We reviewed multiple statements from each type of special district. Colorado school districts even have their own chart of accounts. Not surprisingly, we found that each type of special district has a number of unique line items that are unlikely to be found in general purpose government or other special district financials. For example, expenses for vehicle and fire apparatus, or patient accounts receivable, net or charter school allocations are commonly found in certain special district financial statements but not in others. 

But we also found many line items in common regardless of entity type. As noted in the assets portion of the Denver Health and Hospital Authority Statement of Net Position below, most financial statement captions can also be found in statements prepared by other government entity types. 

When a financial statement like this is prepared in structured, machine-readable format, each reported fact highlighted by red bars contains digitally embedded information that explains what it represents. The gray popup box shows the information digitally associated with the fact of $101,122,178 for Patient Accounts Receivable. The "tagging" process is analogous to UPC codes on cans of soup, which contain digital information about the product being sold, its price and potentially other features, like whether the flavor is chicken noodle or beef barley. 

denver-health-and-hospital-statement-net-position.png

As part of the pilot, we prepared machine-readable financials like the one shown here for the Denver Health and Hospital Authority for each type of special district:  School, Metropolitan, Hospital/Health and Fire Protection

Work conducted in the pilot answers the question about whether the FDTA can be implemented as written — enabling comparison of structured, machine-readable data from all types of  municipal bond issuers, even special districts. The ACFR Taxonomy could be easily extended to accommodate not just general purpose governments, but special districts as well. 

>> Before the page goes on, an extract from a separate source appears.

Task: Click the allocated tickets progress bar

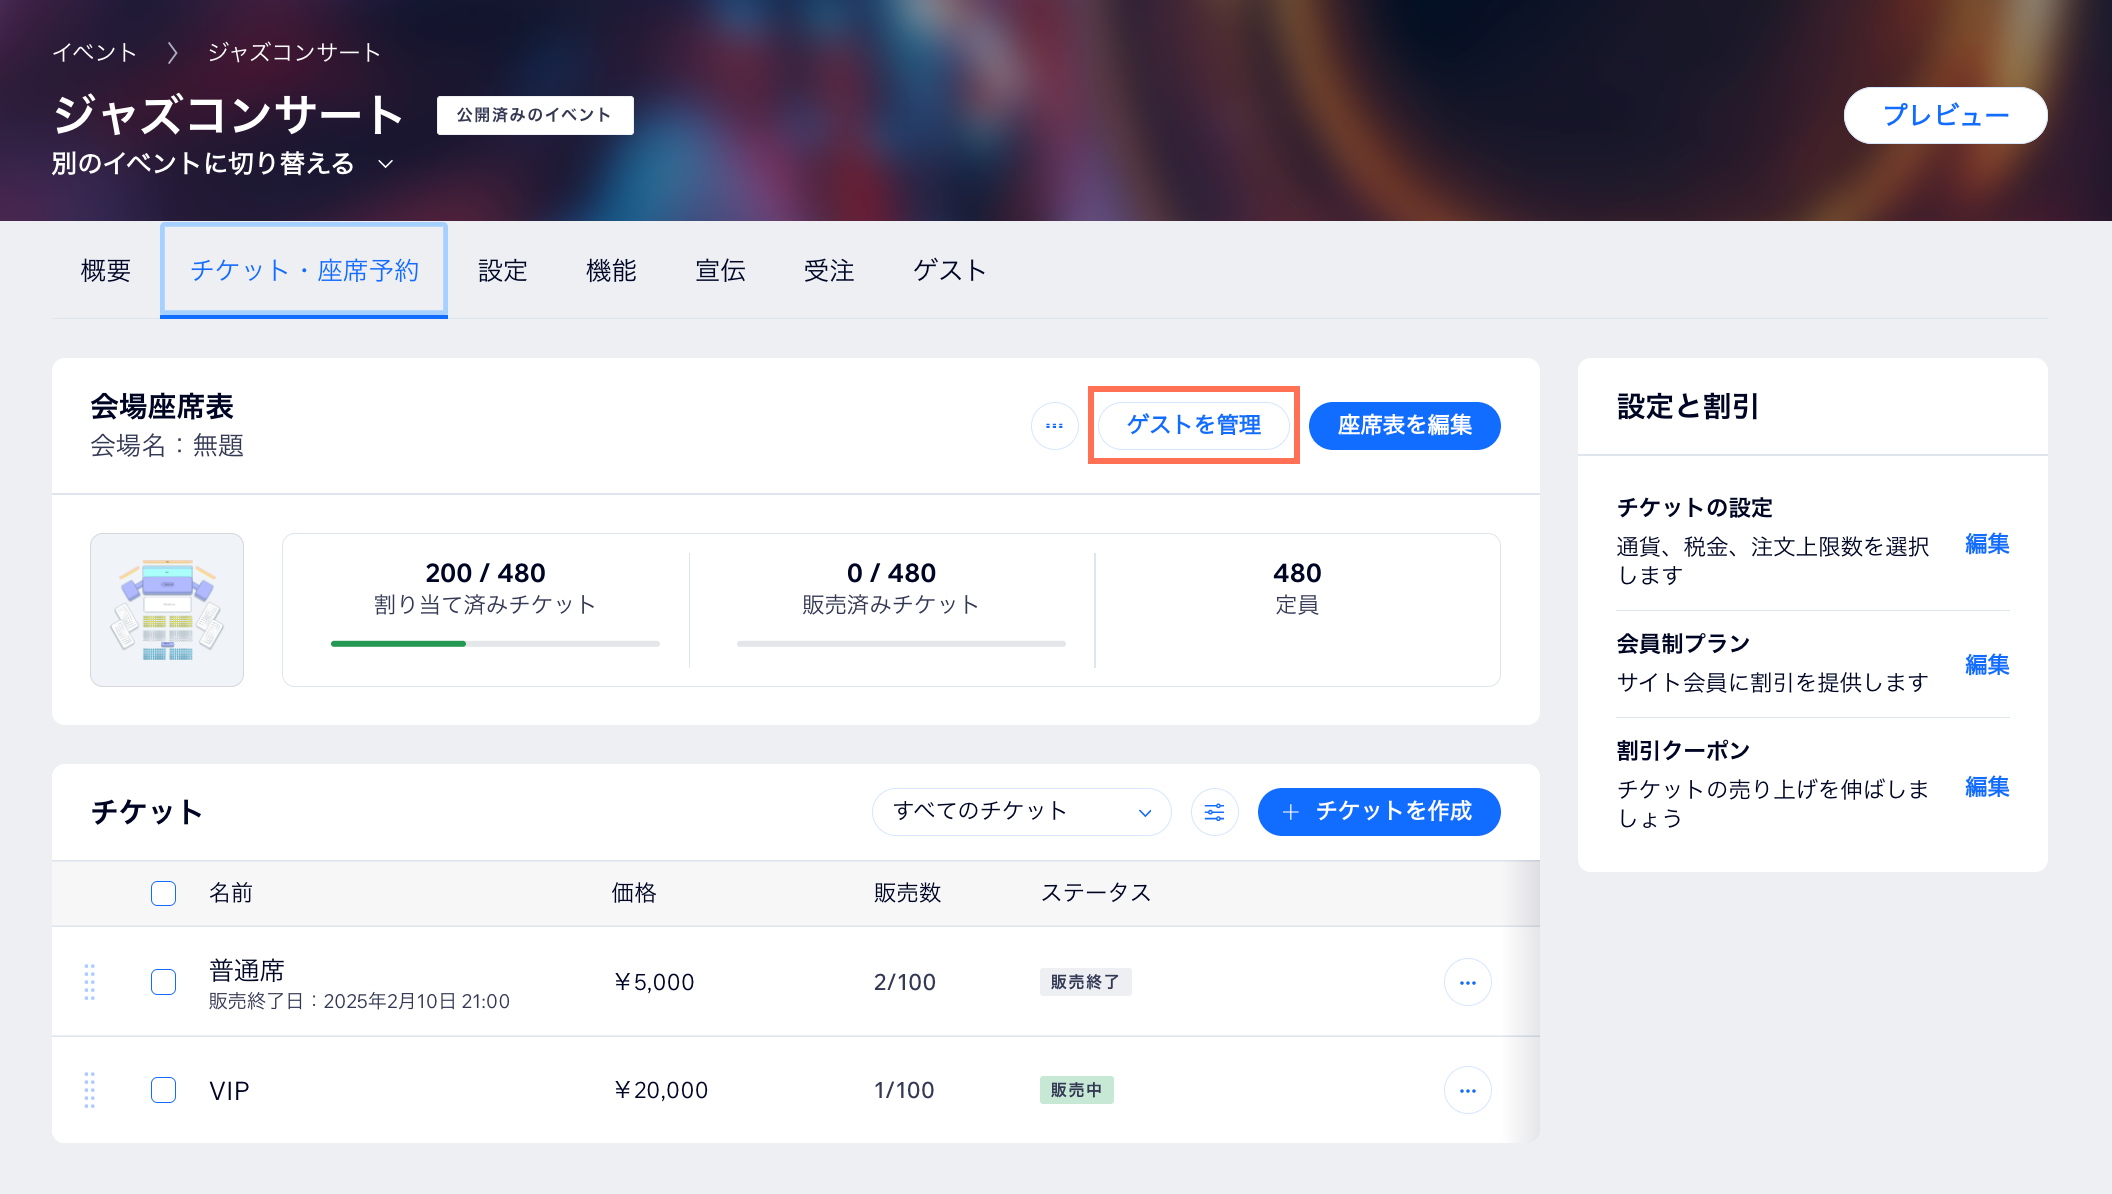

The availability of digitized state and local government data opens up a world of possibilities for municipal bond investors, government policy setters, watchdog groups and taxpayers. This is an opportunity to modernize government reporting for better, more timely, more granular, and more actionable information that governments need. 

The data is already there. But unfortunately, most of it is buried in paper-based PDF documents that make it prohibitively expensive to answer basic questions like:

  • How did one hospital district fare during the pandemic compared to another in the same state? Or even compared to a similarly sized hospital in a different state?
  • What is the per student cost of transportation fees or food service, and how does it compare across school districts? How much are we spending on charter schools compared to traditional public schools? 
  • How do pensions compare across fire protection districts?
  • Are my taxpayer dollars being spent wisely?

Answering questions like these should be easy and cost-effective. Governments owe it to themselves to make sure they have the information they need to make better decisions and optimize government programs. Residents need access to better information to understand how their tax dollars are spent and to compare their own local government programs to neighboring municipalities. The increased trust and accountability envisioned in the FDTA will go a long way toward improving government efficiency and increasing residents' confidence in local government spending and programs.